Buchvorstellung: Schwarzpulver von Laura Lichtblau
Schall und Rauch

As großer Fan von Dystopien wollte ich unbedingt den Debütroman von Laura Lichtblau lesen. Mit Schwarzpulver bringt sie ein Deutschland auf Papier, das sich hinter einer Spaltung der Gesellschaft befindet, die uns aktuell möglicherweise noch bevorsteht.

Worum geht's?
Deutschland in einer nicht allzu fernen Zukunft. Eine patriotische, sicherheitsbesessene und konservative Partei steht an der Spitze des Staates und nutzt jede Möglichkeit für weitere Propaganda. Andersgläubige werden aufs Schärfste beobachtet und die Schaffung einer bis an die Zähne bewaffneten Bürgerwehr sorgt für eine düstere Atmosphäre. In diesem Tunnel der Angst irren drei Personen umher, Burschi, Charlie und Charlotte, die sich allesamt fragen, ob das so richtig ist und wenn nein, was denn der oder die einzelne überhaupt bewirken kann. Die junge Burschi kennt Traditionen von zuhause, ist aber so gar nicht in Einklang zu bringen mit der indoktrinierten herrschenden Meinung der Partei. Charlie widersetzt sich seiner Mutter Charlotte, jobbt bei einem pseudo-rebellischen Musiklabel und Charlotte selbst ist stolzes Mitglied der Bürgerwehr. Bis sie sich und ihren neuen Job mehr und mehr hinterfragt. Letztlich finden sich alle in einem Strudel der Ignoranz, der Sinnlosigkeit und der Verzweiflung wieder und versuchen diesem zu entkommen.

* [ZU BEARBEITENDE AUFGABEN]:
(a) Stimmen diese Aussagen mit der Buchvorstellung zu Schwarzpulver überein? Gib jeweils Ja oder Nein an und zitiere die entscheidenden Worte wörtlich: (i) Charlotte gehört der Bürgerwehr an. (ii) Charlie arbeitet bei einem staatlichen Radiosender. (iii) An der Spitze des Staates steht eine liberale Partei.
(b) Wie geht die Buchvorstellung zu Schwarzpulver weiter? Nimm sie nach ihrem letzten Satz wieder auf.

* [AUSGEWÄHLTE DATEN]:
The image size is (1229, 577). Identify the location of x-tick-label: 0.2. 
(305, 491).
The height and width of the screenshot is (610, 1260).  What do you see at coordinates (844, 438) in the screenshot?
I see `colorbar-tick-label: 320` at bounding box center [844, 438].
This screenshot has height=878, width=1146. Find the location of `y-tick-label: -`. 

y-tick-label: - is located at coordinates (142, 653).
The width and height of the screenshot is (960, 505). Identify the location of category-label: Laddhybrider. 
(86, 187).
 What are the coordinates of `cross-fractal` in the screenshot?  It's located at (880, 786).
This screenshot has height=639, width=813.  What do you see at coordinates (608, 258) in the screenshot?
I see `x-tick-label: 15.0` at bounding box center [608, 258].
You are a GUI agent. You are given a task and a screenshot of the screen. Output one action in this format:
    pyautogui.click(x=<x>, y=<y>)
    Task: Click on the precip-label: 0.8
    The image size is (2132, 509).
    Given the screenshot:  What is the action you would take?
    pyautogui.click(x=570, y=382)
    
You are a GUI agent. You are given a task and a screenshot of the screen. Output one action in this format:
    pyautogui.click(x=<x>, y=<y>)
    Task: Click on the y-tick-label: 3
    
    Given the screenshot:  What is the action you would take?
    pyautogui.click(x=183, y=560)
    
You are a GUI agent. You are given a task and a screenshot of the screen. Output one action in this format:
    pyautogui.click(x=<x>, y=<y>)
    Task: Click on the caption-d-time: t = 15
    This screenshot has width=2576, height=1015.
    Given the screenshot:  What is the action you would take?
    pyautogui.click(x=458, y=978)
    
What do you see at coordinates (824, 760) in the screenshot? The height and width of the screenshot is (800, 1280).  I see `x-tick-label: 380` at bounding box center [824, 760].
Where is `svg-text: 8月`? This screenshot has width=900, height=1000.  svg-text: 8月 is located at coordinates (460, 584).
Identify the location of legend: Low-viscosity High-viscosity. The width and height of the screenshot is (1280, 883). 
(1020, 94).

* [ANTWORTEN]:
(a)
(i) Ja: „Charlotte selbst ist stolzes Mitglied der Bürgerwehr“
(ii) Nein: „jobbt bei einem pseudo-rebellischen Musiklabel“
(iii) Nein: „Eine patriotische, sicherheitsbesessene und konservative Partei steht an der Spitze des Staates“

(b)
Wie war's?
Schwarzpulver ist eine literarische Dystopie. Nicht zu vergleichen mit thrillerähnlichen, erschreckenden Szenarien, die erhebliche Spannung aufbauen und meistens zwei, drei Helden haben, die sich gegen das System stellen. Viel eher empfand ich Schwarzpulver ähnlich wie 1984 von George Orwell. Ein übermächtiger Staat gibt nicht viel auf Mindermeinungen und regiert mit harter Hand. Gleichgesinnte werden nicht nur bejubelt, sondern im Rahmen der Bürgerwehr sogar noch bewaffnet. Homosexuelle, Ausländer und Systemkritiker werden verachtet, ausgegrenzt und abgestempelt. Ich fand das Buch nicht leicht zu lesen, da das Ziel so verworren war. Was bezweckt das Handeln der Protagonisten und was ist das eigentlich für ein Setting, in dem wir uns befinden? 
Die Autorin schafft mir Burschi eine liebenswerte Person, mit Charlie einen Rebell, der dringend aus der mütterlichen Zwangsjacke fliehen möchte und mit Charlotte eine Parteigenossin par excellence, die nach und nach das System und vor allem sich selbst in Frage stellt. 
Die verschiedenen Perspektiven sind interessant, münden für mein Empfinden aber in zu wenig gemeinsamen Szenen, sodass der große Zusammenhang nur gering ausfällt. Insgesamt wahrlich vielmehr Literatur als Belletristik mit interessanten Elementen einer nahezu paranoiden Gesellschaft und Protagonisten, die auf der Suche nach sich selbst sind.

Ein Buch der leisen Töne, das mit gutem Schreibstil den teilweise literarisch anspruchsvollen Inhalt auffängt und mich etwas ratlos zurücklässt.

Das Buch ist im C.H.Beck Verlag erschienen (ISBN: 978-3-406-75556-9) und kostet 18,95 Euro.